Until Sept. 16, 2019, the repo rate of interest hovered just below 2%. In practice, this meant that hedge funds and other financial entities could borrow from repo financing sources for short term uses at a rate below 2%. But on Sept. 16, 2019, the repo rate skyrocketed to 10%–literally overnight. This created serious liquidity problems in the repo market, since fund providers suddenly were not comfortable lending money to hedge funds and other financial entities without a huge interest rate premium. This overnight jump in interest rates (from 2% to 10%) seized up the repo lending market, putting loaned funds in jeopardy.

What caused this overnight interest rate spike? Speculation at the time centered around the then-imminent bankruptcy of the WeWork company, which threatened to collapse the global commercial real estate market, and related financial problems with WeWork’s principal investor, the Japanese hedge fund Softbank.



Lehman Brothers is the infamous poster child for an asset manager choosing a head-in-the-sand approach re: asset values that were dropping across the board.

By mid-2007, the quality and value of Lehman’s asset holdings were under scrutiny. So its management team evaluated ways to reduce its dangerously high leverage. But Lehman found itself with a dilemma. It did not want to raise capital on public markets, lest it send a signal of weakness to the market.

But reducing leverage through asset sales was equally problematic: it could not sell assets without doing an asset write-down to fair market value, because, of course, no one would buy those assets at anything other than fair value. And recognition of those asset losses would undermine the collateral value of the firm’s remaining assets that it used for repo market financing.

Lehman kept the valuation ruse as long as possible without doing an asset write-down. But as everyone now knows, its massive leverage in low-quality CDO and MBS bonds ultimately exposed Lehman for the fraud it was–and the rest is history.

This problem likely exists on a massive scale in asset management today. No one wants to do an asset write-down and expose the low quality of its assets.  So, reports regularly rely on “net asset value” (which is no statement of fair value at all) rather than report actual fair value.

Doing this in the context of  a pension investment is a violation of fiduciary duty.


 On close examination, one sees that all fund collapses are triggered by one of these risk factors: interest rate risk, leverage risk, duration risk or asset quality risk. When these risk dominoes fall, the result is liquidity risk, or sometimes liquidity failure.

In Silicon Valley Bank and the UK Pension Fund, the collapse was triggered by an unexpected spike in interest rates, where leverage was high and collateral values were compromised by long maturities of illiquid assets.

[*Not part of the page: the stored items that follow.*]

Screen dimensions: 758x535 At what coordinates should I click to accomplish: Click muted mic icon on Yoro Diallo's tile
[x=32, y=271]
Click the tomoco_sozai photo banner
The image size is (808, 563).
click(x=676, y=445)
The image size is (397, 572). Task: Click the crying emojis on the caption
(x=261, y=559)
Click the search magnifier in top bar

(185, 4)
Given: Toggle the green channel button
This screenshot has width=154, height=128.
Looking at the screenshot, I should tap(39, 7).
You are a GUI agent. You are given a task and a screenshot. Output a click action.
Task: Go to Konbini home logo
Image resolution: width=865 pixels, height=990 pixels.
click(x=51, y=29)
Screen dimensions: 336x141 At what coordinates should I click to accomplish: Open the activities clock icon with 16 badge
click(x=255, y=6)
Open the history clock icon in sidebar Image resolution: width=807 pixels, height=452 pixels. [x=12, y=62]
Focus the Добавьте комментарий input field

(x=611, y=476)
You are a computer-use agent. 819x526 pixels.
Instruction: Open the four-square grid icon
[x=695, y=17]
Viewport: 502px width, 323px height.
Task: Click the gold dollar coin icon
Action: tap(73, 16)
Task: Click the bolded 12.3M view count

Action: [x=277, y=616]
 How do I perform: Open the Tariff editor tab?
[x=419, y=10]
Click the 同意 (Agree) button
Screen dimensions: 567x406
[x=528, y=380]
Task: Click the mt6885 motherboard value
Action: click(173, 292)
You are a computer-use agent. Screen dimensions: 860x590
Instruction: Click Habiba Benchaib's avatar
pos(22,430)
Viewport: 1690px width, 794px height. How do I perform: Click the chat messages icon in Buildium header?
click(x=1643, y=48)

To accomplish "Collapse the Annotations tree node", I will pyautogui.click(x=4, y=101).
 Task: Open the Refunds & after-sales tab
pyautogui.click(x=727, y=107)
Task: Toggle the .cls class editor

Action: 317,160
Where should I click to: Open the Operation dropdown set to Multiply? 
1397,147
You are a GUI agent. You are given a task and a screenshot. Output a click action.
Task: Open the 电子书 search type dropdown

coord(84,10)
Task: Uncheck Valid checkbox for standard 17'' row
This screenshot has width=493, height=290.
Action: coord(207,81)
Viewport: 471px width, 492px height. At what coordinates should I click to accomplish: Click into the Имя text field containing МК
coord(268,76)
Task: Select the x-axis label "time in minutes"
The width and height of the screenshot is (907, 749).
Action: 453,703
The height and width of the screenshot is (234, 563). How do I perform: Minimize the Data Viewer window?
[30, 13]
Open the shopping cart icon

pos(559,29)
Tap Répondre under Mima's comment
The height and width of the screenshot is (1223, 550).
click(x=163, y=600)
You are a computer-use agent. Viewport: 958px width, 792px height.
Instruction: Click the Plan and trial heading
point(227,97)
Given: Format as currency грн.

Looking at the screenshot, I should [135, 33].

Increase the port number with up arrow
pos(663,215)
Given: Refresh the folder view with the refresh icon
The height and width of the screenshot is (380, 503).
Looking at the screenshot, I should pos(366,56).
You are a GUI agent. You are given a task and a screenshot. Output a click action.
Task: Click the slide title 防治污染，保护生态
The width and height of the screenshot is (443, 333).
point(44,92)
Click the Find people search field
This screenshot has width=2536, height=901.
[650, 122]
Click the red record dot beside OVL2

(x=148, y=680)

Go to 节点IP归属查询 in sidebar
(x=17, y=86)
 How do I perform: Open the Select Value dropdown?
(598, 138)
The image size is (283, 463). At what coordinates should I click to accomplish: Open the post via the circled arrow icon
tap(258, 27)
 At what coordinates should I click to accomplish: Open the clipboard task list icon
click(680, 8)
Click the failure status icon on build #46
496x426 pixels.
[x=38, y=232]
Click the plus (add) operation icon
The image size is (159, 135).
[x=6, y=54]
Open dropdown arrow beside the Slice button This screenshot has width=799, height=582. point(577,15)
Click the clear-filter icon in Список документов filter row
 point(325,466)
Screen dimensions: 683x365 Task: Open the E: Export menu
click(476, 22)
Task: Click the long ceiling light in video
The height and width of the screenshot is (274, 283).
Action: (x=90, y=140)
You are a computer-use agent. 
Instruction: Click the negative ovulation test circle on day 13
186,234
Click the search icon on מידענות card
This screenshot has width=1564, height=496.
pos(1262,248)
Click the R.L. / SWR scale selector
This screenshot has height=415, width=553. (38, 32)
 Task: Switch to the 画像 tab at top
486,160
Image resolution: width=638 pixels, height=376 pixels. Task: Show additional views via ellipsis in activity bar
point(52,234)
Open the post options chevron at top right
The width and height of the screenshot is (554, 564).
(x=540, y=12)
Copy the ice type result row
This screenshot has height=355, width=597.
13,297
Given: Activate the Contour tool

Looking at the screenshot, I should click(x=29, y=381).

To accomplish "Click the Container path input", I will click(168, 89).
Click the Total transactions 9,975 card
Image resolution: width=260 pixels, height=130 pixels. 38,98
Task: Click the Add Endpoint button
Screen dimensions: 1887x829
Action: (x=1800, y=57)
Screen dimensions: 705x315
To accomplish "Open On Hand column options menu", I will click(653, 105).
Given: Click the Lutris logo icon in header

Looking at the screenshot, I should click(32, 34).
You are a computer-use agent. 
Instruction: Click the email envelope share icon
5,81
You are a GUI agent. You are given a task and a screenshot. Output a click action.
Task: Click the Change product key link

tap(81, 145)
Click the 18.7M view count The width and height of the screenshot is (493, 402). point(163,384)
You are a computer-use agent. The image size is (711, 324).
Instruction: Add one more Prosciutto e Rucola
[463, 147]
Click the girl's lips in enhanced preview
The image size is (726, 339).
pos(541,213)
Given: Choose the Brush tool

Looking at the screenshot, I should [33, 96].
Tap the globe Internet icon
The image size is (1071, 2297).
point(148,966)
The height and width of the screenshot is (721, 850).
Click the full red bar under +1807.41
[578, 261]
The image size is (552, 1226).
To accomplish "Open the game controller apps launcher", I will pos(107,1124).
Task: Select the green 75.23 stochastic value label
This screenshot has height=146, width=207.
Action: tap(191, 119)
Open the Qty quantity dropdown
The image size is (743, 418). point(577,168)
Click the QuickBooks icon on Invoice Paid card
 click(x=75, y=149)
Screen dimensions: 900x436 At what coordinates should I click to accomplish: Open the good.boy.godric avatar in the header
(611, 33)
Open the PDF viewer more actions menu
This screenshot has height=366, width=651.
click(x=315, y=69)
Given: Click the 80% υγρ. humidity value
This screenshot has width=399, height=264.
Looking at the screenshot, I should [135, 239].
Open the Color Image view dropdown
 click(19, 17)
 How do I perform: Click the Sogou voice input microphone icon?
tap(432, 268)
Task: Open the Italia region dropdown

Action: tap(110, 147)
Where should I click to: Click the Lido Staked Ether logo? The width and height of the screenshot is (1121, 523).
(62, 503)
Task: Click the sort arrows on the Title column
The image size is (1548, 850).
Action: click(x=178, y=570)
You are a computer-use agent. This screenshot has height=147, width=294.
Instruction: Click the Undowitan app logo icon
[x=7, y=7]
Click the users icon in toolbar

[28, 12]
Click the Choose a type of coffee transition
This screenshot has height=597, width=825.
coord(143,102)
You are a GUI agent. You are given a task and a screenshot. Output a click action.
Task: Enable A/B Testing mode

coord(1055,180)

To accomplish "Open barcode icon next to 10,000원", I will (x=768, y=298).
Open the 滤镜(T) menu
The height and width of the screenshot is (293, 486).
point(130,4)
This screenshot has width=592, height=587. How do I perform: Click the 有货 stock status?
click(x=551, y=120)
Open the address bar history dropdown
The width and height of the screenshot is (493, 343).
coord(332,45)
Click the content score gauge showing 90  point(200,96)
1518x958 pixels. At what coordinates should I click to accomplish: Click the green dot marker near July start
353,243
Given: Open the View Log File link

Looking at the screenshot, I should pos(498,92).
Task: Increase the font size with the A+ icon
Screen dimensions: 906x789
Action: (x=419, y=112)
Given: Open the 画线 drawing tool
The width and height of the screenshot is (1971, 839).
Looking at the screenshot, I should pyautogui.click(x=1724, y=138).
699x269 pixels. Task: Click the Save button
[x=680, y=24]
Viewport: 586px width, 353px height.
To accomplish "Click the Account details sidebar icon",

In the 2019 repo market crisis, the most likely catalyst was compromised collateral value that led to an immediate spike in interest rates. In a highly-leveraged hedge fund trades that depended on repo market for their continued existence, collateral risk led to interest rate risk, and then a liquidity crisis that threatened the entire structure of our economy.

The 2008 Great Financial Crisis was also triggered by a collateral risk, as counter-parties refused to accept MBS and other asset-backed securities as collateral for leveraged loans.

An overriding lesson is that its never “different this time”– emergence of a risk factor triggers the other risk factors in domino-like fashion.

Again, the concern for 401(k) plans is that the vast majority of such plans have exposure to illiquid assets through a collective investment trust–and are therefore exposed to an accelerating pension risk cycle that will inevitably destroy pension value.

Pension fund managers should significantly reduce exposure to illiquid assets in a fund–or at the very least, should clearly inform pension participants of inherent risks of these investments in a climate of rising interest rates.

Whether the Federal Reserve fully appreciates the impact its increased interest rates has on the risk cycle is an open question. But there is little doubt that interest rate risk will filter through the economy–landing with hedge funds and private equity funds who depend on low interest rates to maintain their very existence. It is only a matter of time until these exposures become evident.